Sure enough, one week later, British people surprised everyone, including themselves, by voting for Brexit. And a new Jerusalem was built in England’s green and pleasant land. To be clear, I’m not blaming Coldplay for this.

The frenzy around people of a certain age last week over Oasis told us something, too. Oasis were all about nostalgia the first time around; a re-enactment of The Beatles with a swinging Sixties/ mod/Carnaby Street aesthetic.

And now, somehow, they are nostalgia squared. We are now nostalgic for the relatively harmless nostalgia of that Britpop era. The Union Jack prominent in Britpop iconograph­y seemed more benign then. It was all about Cool Britannia. The countercul­ture hung out at Downing Street and Tony Blair represente­d a new generation, a new hope.

Simpler times. Happier times, when no one ever believed Russia would be at war with Europe, that a plague would change everything, that fascist mobs would be back on the streets.

Back then people thought history was over and was only there to be plundered for harmless nostalgia, while we all lived forever.

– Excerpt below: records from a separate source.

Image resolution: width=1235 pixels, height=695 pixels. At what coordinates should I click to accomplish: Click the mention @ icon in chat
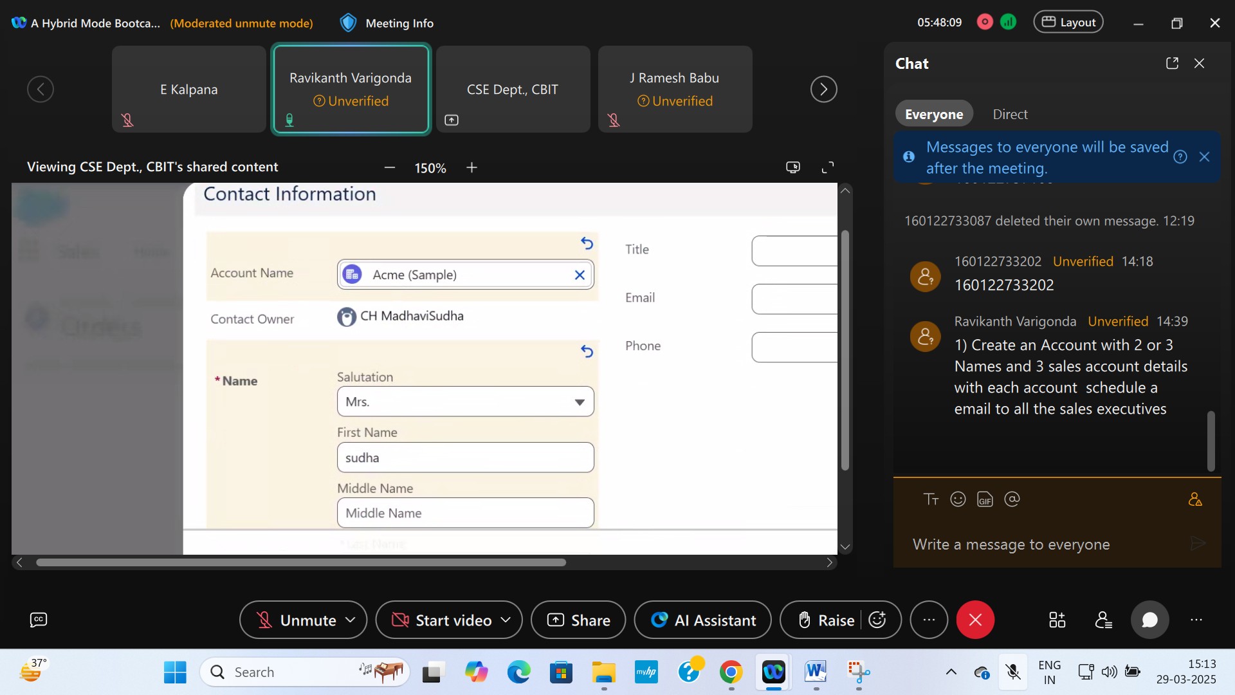(x=1012, y=499)
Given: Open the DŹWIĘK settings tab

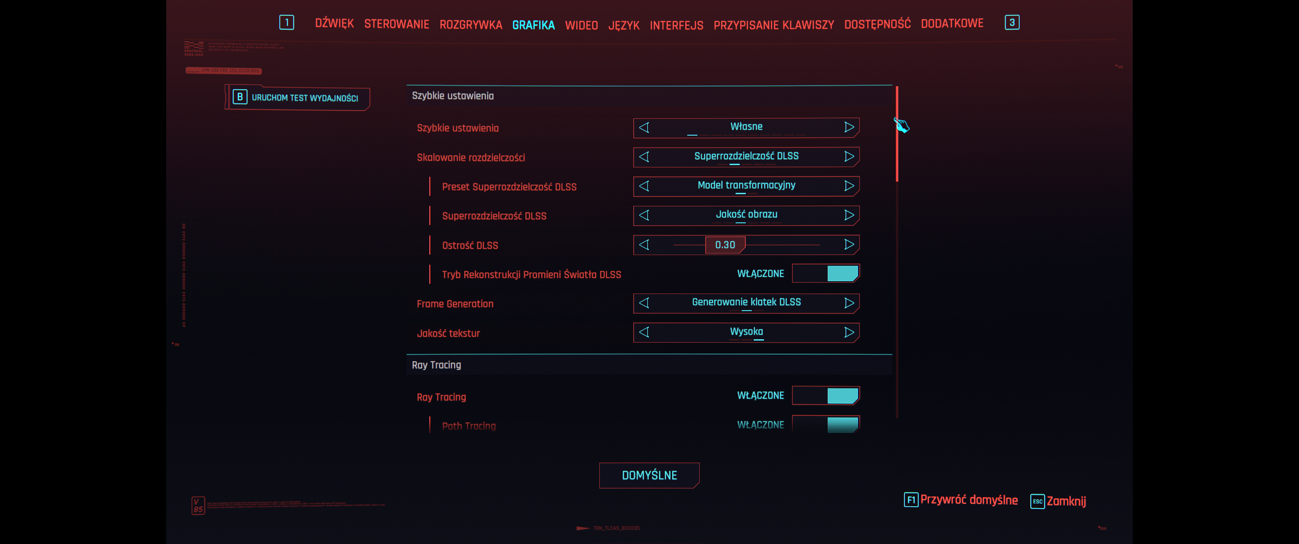Looking at the screenshot, I should (x=334, y=24).
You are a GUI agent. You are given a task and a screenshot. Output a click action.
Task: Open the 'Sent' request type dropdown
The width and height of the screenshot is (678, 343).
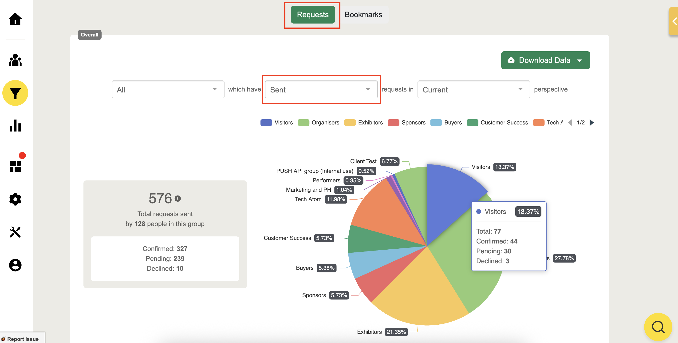321,90
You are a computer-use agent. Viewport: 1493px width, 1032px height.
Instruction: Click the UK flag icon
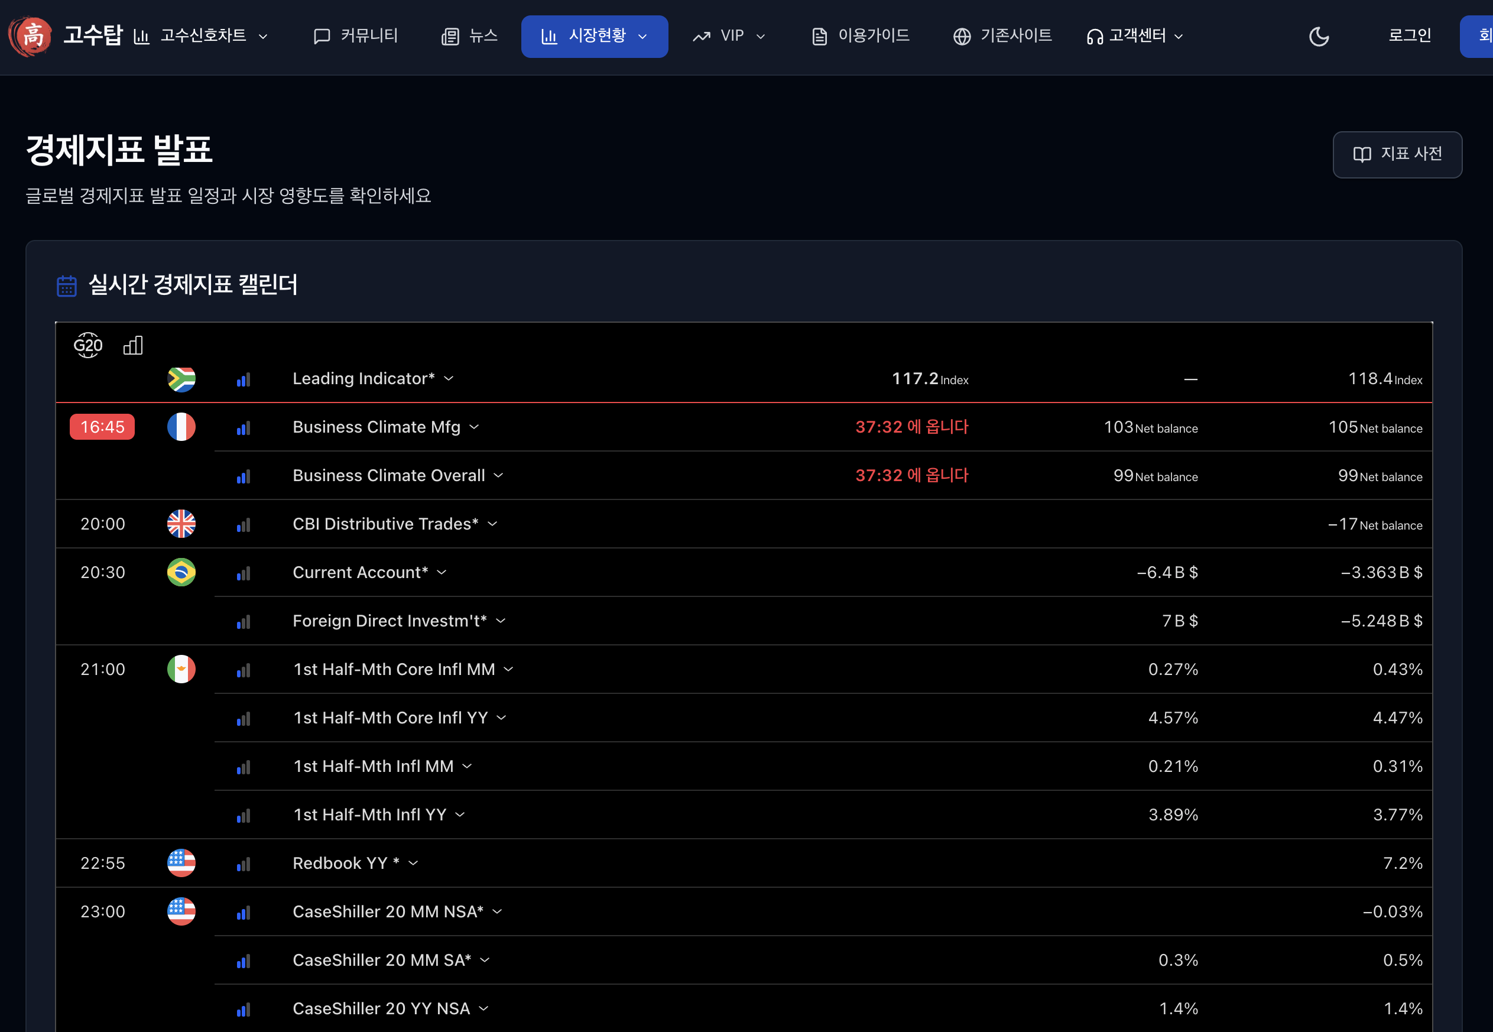point(182,524)
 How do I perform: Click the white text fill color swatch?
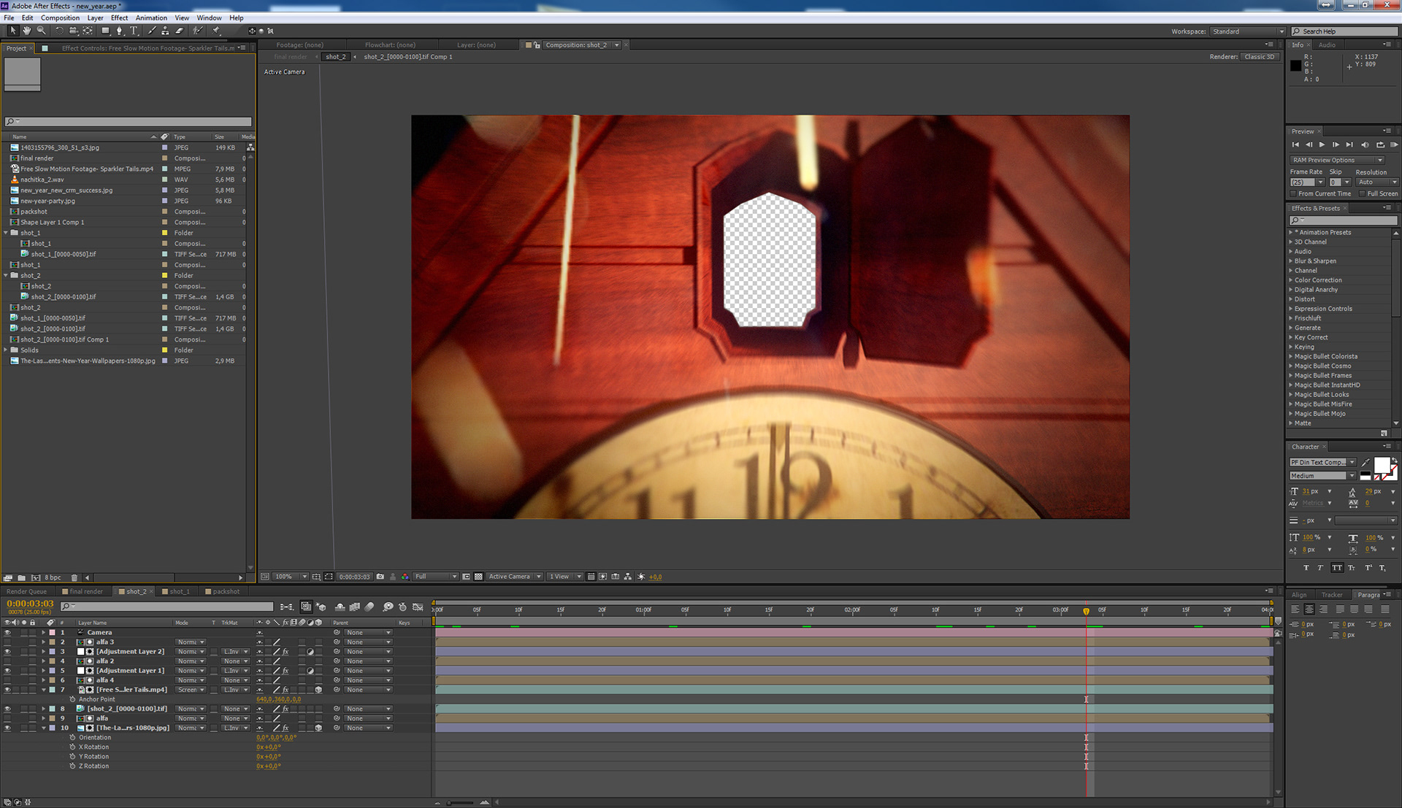(x=1382, y=465)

The scramble for tickets for Oasis told us something about now as well. Everybody is used to being screwed these days. There isn’t enough of anything and even if you try and do things the right way, you end up waiting and waiting and then, just when you think you’re there, you get locked out or the price has suddenly jumped.

You’d live with it, if it was just Oasis tickets. But of course it’s houses, childcare, infrastruc­ture, school places for kids with special needs, orthodonti­c services for children… add your own issues to the list. Economists like John Fitz-Gerald are now actually suggesting the only answer may be to start suppressin­g our growth.

As Chris Martin might say, sometimes it feels like our castles stand, upon pillars of salt and pillars of sand.